(ACTIVITY)
Find all the lines in the material below with the word "agent", and copy them.

(SUPPLIED DATA)
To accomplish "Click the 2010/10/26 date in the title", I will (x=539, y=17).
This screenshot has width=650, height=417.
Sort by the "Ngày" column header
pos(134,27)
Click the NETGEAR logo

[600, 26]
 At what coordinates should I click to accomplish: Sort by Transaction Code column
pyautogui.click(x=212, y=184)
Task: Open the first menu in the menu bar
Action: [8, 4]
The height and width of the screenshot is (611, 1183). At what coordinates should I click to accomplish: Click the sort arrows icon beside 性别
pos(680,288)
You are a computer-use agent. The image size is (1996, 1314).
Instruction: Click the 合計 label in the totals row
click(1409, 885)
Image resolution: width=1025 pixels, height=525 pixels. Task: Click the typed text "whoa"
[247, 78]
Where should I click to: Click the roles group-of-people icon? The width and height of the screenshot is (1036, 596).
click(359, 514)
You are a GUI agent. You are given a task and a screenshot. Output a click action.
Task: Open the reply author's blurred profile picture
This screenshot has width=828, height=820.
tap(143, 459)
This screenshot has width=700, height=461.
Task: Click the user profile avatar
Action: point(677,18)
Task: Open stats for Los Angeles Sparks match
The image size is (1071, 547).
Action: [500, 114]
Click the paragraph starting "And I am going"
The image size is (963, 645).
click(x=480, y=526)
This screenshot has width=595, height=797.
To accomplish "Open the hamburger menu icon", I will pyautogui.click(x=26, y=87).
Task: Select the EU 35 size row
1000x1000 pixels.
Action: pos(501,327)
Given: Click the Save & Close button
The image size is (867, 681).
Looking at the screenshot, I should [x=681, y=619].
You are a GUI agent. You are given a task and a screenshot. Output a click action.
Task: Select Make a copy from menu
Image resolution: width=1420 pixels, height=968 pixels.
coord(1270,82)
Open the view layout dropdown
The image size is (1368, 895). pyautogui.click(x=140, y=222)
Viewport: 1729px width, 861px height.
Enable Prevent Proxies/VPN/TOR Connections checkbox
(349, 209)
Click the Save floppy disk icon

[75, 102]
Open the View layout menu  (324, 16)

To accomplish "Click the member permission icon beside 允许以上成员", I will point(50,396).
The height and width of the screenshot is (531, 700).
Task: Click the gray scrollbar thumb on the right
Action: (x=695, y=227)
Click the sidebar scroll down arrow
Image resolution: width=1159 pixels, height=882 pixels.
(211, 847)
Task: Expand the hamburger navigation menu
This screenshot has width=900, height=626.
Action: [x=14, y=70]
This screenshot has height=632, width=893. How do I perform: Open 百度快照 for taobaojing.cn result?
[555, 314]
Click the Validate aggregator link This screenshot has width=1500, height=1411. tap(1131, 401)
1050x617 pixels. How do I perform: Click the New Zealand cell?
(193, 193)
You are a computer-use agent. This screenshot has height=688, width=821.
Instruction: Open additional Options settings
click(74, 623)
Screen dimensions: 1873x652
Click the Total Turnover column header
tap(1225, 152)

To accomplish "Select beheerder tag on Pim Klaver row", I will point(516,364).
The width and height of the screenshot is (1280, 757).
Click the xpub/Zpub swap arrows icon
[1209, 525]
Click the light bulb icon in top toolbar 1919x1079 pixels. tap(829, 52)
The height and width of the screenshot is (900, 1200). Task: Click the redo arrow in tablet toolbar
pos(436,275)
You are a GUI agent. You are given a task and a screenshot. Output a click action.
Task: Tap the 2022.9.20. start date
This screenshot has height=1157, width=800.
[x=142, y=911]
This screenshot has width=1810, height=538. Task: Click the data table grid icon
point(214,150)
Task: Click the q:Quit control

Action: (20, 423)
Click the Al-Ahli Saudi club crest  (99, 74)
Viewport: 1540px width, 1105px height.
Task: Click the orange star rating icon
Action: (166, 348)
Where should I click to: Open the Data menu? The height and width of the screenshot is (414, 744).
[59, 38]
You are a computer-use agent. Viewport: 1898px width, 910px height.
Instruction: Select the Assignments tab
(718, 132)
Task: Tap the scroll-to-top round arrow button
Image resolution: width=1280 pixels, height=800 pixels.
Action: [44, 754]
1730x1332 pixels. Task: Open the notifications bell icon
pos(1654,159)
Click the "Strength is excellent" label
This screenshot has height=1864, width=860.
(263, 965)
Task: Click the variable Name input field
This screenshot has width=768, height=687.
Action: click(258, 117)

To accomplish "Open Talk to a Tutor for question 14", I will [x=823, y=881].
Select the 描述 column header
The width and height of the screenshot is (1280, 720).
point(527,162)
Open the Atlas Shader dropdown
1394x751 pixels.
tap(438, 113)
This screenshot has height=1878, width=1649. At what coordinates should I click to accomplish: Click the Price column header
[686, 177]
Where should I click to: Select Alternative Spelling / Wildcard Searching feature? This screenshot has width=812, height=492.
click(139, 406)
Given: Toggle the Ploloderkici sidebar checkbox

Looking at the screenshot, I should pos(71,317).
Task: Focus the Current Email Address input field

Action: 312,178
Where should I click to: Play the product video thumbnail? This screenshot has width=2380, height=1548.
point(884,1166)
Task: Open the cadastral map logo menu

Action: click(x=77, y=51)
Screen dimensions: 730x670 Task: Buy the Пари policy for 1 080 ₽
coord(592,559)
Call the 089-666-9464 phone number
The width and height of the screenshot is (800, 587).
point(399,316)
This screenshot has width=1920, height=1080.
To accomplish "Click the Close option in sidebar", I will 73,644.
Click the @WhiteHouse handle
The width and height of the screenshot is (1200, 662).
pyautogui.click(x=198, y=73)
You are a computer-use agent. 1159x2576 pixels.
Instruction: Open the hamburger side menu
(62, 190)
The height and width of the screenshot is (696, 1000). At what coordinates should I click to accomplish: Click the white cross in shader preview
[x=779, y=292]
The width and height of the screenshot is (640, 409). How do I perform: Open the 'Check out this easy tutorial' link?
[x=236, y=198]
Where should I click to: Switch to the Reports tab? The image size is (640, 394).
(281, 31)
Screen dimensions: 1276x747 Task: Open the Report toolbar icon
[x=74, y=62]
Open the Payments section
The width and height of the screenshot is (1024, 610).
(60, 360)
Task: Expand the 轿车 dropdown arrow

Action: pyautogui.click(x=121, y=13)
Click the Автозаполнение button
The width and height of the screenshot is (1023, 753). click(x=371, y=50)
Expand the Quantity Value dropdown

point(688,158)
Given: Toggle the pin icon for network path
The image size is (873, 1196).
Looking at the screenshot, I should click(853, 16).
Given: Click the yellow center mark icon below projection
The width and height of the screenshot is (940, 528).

(RESULT OF THE EXERCISE)
You are a computer-use agent. The image size is (1996, 1314).
You are a GUI agent. You are given a task and a screenshot. Output a click action.
You are a GUI agent. You are given a task and a screenshot. Output a click action.
You are a computer-use agent. This screenshot has height=688, width=821.
You are a GUI agent. You are given a task and a screenshot. Output a click action.
You are a computer-use agent. Viewport: 1898px width, 910px height.
You are a computer-use agent. 1159x2576 pixels.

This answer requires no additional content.